Data excerpts
⁂

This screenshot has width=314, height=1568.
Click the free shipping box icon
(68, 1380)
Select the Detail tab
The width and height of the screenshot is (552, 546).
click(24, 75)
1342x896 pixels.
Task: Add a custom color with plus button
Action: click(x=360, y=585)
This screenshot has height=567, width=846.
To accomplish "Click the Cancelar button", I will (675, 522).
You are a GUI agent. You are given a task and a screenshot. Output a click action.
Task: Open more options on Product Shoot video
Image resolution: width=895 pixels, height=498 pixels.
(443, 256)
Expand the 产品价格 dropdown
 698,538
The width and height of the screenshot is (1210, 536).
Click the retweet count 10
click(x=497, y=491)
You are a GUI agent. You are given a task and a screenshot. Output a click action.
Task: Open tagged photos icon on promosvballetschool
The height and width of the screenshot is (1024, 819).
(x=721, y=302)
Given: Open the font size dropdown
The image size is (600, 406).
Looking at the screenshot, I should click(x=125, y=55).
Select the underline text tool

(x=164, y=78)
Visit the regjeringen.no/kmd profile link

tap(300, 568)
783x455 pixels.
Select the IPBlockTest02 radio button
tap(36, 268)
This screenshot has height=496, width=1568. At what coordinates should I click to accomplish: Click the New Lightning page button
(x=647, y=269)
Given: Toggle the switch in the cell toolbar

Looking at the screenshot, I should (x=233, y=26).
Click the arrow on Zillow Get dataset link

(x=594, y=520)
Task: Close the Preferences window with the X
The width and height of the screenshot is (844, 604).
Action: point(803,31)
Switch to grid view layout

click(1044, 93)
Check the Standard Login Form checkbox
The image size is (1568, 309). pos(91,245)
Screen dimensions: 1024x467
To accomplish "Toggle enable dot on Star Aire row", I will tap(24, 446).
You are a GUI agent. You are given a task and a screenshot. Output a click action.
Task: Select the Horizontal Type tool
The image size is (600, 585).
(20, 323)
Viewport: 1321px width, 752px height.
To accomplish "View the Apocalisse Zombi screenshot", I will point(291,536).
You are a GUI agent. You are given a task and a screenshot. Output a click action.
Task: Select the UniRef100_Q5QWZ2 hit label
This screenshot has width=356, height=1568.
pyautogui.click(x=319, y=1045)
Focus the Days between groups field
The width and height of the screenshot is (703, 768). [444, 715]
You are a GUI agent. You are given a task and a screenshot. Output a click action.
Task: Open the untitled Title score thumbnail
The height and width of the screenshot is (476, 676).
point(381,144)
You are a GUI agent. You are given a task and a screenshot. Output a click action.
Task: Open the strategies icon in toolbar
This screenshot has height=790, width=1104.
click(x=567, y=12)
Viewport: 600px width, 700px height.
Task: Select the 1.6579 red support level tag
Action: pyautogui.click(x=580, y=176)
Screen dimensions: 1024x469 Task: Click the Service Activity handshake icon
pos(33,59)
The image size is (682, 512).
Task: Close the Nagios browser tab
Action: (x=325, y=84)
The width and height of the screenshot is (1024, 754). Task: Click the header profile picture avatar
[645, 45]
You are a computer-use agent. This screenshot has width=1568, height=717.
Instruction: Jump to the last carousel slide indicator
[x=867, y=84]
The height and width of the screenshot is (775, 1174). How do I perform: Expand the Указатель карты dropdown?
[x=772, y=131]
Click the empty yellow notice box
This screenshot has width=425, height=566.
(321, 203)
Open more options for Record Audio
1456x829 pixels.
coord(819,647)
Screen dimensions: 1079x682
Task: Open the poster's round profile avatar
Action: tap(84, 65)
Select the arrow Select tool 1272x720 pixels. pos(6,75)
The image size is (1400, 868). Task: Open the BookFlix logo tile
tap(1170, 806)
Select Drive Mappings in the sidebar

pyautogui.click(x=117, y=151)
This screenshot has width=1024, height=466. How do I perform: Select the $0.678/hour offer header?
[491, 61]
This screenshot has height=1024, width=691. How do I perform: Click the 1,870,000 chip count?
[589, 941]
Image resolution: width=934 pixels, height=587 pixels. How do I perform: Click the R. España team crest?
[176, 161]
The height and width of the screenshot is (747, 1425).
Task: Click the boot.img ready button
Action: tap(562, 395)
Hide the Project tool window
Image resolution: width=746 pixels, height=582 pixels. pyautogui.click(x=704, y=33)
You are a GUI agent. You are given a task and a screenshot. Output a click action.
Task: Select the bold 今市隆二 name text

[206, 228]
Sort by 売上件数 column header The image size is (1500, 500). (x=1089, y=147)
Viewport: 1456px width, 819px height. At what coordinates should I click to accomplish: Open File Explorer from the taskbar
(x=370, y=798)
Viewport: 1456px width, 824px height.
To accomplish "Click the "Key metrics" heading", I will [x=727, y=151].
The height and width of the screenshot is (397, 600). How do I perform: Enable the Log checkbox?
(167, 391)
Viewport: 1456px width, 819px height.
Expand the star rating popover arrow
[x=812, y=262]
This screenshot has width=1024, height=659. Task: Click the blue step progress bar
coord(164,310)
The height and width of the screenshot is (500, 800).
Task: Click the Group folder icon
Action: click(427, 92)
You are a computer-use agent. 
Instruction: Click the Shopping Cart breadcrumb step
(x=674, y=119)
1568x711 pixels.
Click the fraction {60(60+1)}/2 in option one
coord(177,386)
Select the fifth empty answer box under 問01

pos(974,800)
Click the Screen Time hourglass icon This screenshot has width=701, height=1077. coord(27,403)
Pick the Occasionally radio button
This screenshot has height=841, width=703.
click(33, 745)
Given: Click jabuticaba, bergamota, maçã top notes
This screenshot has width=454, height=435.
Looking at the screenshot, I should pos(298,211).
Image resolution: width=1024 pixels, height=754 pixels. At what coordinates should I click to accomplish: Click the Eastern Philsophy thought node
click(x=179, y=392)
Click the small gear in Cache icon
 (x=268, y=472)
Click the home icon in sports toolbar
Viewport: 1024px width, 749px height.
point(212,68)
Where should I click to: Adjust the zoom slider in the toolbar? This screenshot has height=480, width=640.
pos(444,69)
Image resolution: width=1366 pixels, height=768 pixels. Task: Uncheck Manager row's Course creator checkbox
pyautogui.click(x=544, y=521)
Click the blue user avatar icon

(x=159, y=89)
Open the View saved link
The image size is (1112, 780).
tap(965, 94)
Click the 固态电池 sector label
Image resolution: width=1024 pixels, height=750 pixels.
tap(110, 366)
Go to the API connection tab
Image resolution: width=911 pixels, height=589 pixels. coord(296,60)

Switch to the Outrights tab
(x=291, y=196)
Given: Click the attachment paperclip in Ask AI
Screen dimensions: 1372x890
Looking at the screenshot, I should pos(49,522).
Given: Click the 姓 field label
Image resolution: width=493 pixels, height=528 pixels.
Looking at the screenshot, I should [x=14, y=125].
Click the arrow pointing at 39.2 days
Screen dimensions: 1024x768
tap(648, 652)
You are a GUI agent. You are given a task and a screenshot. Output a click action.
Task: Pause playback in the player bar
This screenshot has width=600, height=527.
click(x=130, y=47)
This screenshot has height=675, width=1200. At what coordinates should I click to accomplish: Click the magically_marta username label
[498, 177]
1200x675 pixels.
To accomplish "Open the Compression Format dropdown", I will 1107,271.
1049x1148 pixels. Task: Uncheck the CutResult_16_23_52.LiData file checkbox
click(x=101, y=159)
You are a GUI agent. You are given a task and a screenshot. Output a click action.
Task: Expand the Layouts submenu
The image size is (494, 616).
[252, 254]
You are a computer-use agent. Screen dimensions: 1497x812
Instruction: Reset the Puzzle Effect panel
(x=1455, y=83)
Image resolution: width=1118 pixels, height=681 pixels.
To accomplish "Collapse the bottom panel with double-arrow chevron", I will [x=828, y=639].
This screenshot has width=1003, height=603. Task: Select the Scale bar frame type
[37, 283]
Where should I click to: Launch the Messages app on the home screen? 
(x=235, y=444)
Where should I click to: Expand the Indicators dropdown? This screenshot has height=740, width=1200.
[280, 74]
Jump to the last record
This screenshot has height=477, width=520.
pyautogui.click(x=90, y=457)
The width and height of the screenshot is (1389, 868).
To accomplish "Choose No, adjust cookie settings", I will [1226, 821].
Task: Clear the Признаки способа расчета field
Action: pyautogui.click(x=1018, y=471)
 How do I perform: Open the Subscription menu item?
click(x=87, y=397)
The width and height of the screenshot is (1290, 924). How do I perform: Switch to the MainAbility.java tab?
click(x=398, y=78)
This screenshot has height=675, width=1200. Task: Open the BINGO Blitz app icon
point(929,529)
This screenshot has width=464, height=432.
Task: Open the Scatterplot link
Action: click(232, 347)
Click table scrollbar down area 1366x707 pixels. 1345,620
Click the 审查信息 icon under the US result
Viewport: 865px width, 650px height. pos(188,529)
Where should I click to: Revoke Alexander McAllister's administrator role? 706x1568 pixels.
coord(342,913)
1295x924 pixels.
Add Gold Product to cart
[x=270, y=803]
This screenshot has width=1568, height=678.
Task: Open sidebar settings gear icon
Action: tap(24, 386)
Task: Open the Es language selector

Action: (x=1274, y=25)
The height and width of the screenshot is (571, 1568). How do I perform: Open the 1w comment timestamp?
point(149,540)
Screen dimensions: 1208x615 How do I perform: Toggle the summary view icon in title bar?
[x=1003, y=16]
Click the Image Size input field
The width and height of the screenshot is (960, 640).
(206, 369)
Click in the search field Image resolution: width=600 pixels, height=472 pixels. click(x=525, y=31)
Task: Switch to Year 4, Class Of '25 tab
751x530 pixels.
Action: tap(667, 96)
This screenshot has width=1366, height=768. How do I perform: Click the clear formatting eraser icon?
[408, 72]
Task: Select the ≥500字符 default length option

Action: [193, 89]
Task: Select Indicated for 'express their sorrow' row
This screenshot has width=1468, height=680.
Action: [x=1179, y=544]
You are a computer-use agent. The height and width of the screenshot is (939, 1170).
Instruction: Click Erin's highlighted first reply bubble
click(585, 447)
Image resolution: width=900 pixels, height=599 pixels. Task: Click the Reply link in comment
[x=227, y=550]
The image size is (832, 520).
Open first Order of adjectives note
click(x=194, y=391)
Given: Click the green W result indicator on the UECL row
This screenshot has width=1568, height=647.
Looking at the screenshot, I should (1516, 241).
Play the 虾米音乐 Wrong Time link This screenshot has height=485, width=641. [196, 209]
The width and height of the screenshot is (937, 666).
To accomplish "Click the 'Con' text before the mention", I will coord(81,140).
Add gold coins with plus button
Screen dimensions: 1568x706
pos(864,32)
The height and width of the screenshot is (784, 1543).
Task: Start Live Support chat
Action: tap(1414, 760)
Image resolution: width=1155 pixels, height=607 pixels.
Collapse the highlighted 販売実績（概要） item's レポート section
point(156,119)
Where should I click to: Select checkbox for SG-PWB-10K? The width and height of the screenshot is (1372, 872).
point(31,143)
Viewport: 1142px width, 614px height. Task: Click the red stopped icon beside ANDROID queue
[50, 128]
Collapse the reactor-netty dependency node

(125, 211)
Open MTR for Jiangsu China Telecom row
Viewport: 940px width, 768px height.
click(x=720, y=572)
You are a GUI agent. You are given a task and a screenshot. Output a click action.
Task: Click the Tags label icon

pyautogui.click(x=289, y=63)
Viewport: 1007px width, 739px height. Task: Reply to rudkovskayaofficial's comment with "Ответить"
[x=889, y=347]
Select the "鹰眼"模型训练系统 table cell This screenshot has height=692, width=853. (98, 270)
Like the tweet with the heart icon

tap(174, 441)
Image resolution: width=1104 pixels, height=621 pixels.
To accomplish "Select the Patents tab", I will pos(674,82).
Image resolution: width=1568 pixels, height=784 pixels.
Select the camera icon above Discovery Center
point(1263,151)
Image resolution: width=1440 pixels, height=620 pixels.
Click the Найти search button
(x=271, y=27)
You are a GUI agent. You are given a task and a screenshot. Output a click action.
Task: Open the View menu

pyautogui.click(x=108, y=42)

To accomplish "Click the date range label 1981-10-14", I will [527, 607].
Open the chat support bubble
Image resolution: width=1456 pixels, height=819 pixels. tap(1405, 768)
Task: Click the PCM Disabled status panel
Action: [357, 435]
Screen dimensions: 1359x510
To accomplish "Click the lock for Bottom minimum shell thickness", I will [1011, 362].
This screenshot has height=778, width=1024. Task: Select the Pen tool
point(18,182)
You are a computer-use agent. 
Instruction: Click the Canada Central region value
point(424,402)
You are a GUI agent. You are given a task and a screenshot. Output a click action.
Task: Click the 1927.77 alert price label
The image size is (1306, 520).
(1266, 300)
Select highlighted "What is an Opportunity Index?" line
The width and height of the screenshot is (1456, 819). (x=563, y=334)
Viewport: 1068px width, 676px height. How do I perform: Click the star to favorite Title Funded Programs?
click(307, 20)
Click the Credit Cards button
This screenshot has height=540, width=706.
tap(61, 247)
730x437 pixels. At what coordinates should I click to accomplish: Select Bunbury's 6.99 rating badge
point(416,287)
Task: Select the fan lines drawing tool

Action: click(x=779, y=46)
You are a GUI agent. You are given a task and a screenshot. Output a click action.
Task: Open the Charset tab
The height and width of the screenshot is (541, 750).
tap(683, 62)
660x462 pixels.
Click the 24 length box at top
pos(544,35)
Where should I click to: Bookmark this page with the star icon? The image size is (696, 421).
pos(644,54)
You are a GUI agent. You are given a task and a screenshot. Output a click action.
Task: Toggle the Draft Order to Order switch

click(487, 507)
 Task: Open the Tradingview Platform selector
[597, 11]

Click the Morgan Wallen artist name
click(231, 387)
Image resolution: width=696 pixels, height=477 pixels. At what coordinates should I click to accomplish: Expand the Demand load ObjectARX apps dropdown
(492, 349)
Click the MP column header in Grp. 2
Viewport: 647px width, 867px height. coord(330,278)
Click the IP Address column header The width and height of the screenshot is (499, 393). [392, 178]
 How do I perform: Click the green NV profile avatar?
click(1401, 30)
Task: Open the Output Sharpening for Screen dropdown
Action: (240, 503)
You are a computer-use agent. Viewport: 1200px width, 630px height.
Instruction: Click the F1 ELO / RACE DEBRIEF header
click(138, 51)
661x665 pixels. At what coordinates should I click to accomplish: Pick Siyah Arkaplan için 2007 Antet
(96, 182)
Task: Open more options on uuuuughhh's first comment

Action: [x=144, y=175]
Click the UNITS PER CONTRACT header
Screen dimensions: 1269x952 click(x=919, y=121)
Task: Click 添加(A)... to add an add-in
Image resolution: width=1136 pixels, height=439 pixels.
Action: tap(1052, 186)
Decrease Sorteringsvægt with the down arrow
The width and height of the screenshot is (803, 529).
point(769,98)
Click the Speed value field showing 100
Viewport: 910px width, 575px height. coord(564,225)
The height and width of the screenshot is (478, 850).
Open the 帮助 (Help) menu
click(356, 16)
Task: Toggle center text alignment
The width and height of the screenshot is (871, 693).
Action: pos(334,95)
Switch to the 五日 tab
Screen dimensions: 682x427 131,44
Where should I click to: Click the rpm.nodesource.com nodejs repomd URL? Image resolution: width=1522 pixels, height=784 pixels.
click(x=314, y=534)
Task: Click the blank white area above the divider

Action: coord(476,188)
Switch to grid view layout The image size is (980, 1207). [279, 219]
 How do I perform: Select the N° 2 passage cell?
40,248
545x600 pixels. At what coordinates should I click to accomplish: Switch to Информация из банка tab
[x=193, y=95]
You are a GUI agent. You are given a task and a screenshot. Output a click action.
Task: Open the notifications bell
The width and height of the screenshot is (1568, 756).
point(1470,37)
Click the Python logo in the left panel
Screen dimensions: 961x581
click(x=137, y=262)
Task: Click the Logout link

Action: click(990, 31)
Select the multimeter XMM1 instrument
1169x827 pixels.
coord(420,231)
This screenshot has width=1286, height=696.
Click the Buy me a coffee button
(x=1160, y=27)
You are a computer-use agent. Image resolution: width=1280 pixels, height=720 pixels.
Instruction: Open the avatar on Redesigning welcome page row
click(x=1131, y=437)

⁂

Go through the lines above. Select every one that has the string "computer".

** Result for this exercise **
You are a computer-use agent. This screenshot has width=1568, height=717.
You are a computer-use agent. 
You are a computer-use agent. Screen dimensions: 1497x812
You are a computer-use agent. The height and width of the screenshot is (939, 1170).
You are a computer-use agent. 
You are a computer-use agent. Viewport: 1200px width, 630px height.
You are a computer-use agent. Image resolution: width=1280 pixels, height=720 pixels.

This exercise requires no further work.